Max Resource Corp. [TSX.V: MXR; OTC: MXROF; Frankfurt: M1D1] is pleased to report that, at the Special Meeting of Shareholders held on April 2, 2019, shareholders adopted a special resolution approving the transaction with Noble Metals Limited (“Noble”) and its wholly-owned subsidiary Condoto Platinum Limited (“Condoto”) (the “Transaction”). The Company has also received approval from the Board of Noble for the execution of the Transaction.
Transaction highlights include:
- The acquisition by MAX of 100% rights to mineral claims and mineral applications held by Noble and, more importantly, the “Novita Agreement”, an exclusive right of first refusal to the mineral rights and mining rights over 1,050 sq. km held by the Novita Higher Community Council as sole owners of the land and minerals.
- The Novita Agreement area encompasses or is adjacent to the Company’s Choco Precious Metals Project, which covers an area of 1,757 sq. km, located 100 km SW of Medellin, Colombia.
- Established infrastructure, including a fully operation 30-man exploration camp at the town of Novita.
- The Choco Precious Metals Project covers or is adjacent to historic surface production of 1.5Mozs of gold and 1.0Mozs of platinum by Compania Minera del Choco Pacifico between 1906 and 1990. (Source: R.J. Fletcher and Associates (2011) Review of Gold and Platinum Exploration and Production in Choco Province Colombia Part 3. Private Report for Condoto Platinum Ltd).
The Company advises that mineralization hosted on adjacent properties is not necessarily indicative of mineralization hosted on the Company’s Choco Precious Metals Project.
Brett Matich, Max’s President and Chief Executive Officer, commented: “Shareholder approval of the Noble Transaction represents a major milestone for the Company. This transaction secures a major ground position in a world class precious metals province.”

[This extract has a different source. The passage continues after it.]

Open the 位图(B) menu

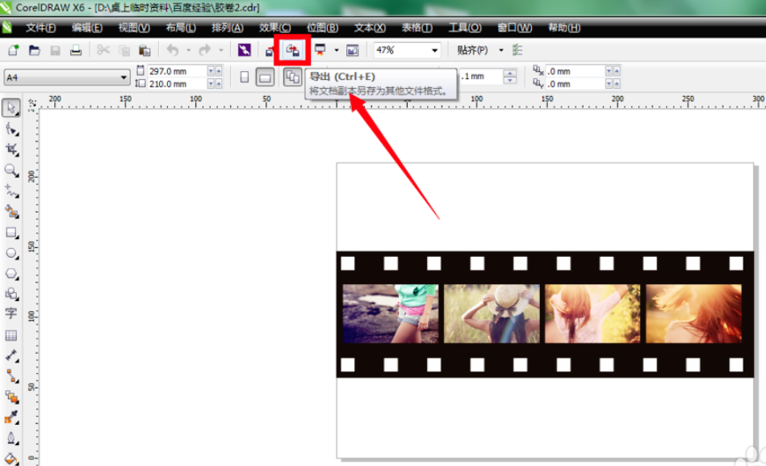pyautogui.click(x=322, y=28)

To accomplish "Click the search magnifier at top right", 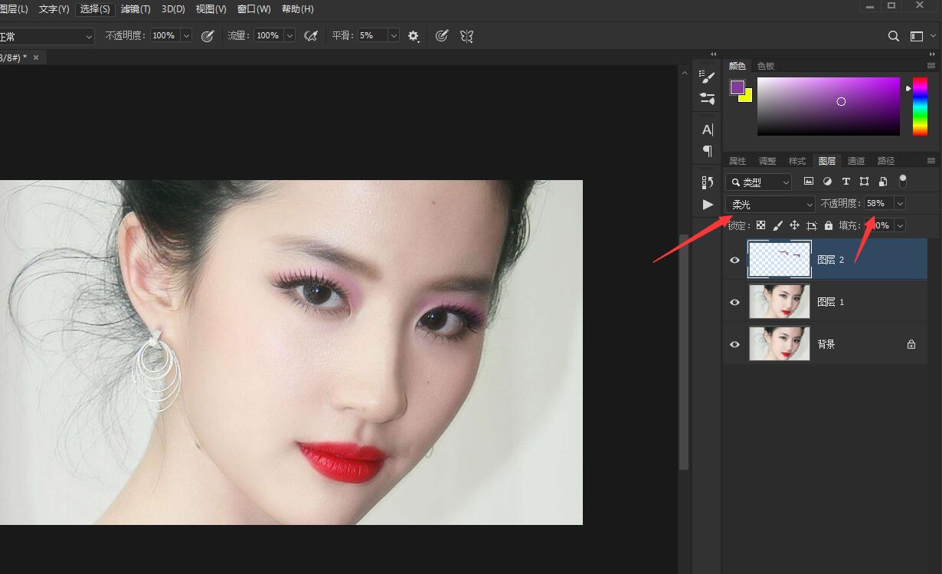I will [x=893, y=35].
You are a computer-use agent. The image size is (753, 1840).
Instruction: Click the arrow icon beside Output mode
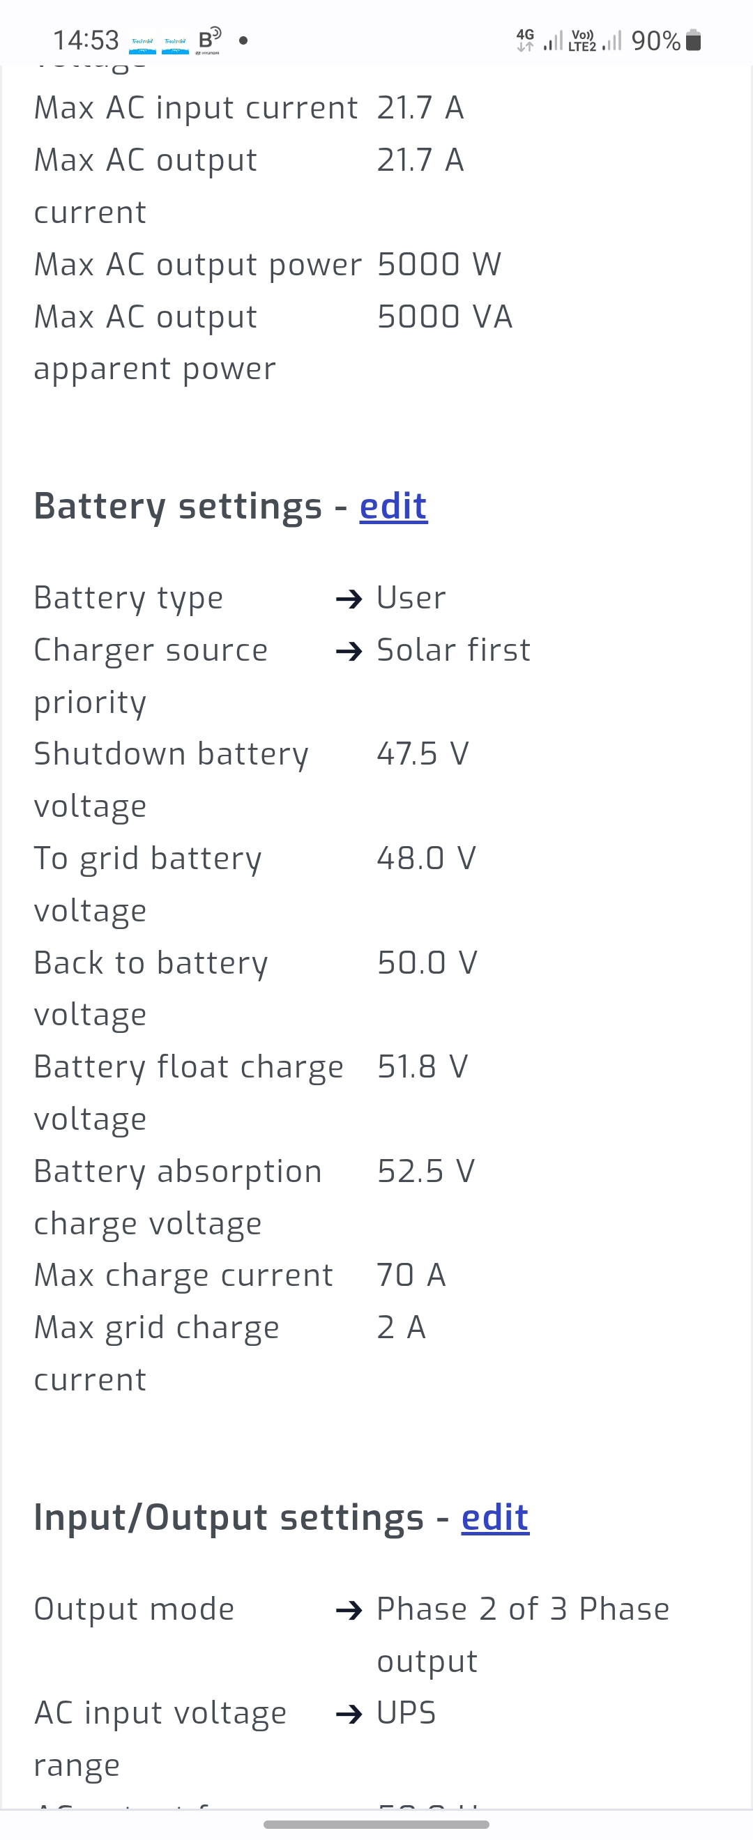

The Transaction is described in a definitive asset purchase agreement (the “Transaction Agreement”) dated effective February 8, 2019, pursuant to which the Company has agreed to purchase a bundle of resource exploration assets located in the Choco Department of Colombia between Noble, Condoto, a local Colombian branch of Condoto (known as a “Sucursal”) and the Novita Higher Community Council. In consideration for these assets, MAX has agreed to pay the sum of C$500,000 and to issue to Noble 26,665,896 MAX common shares (the “Acquisition Shares”).
At the Special Meeting, the Company’s shareholders adopted an additional special resolution to approve Noble as a ‘Control Person’ of the Company as that term is defined in the policies of the TSX Venture Exchange. The Company anticipates that Noble will become a Control Person when the Acquisition Shares are issued upon the completion of the Transaction because, at closing, Noble will hold 29.2% of the issued and outstanding shares of the Company. The Transaction remains subject to conditions within the Transaction Agreement and the TSX Venture Exchange conditional approval letter.
About Max Resource Corp.
MAX Resource Corp. is a mineral exploration company focused on the development of prospective projects in the rich mineral belts of Colombia. The Company has established significant exploration infrastructure and local community support for two very large prospective Colombian projects: the Choco Precious Metals Project, located 100 kms south of Medellin, which covers or is adjacent to historic production of 1.5Mozs gold and 1.0Mozs platinum and the Gachala Copper Project, located 60 kms east of Bogota.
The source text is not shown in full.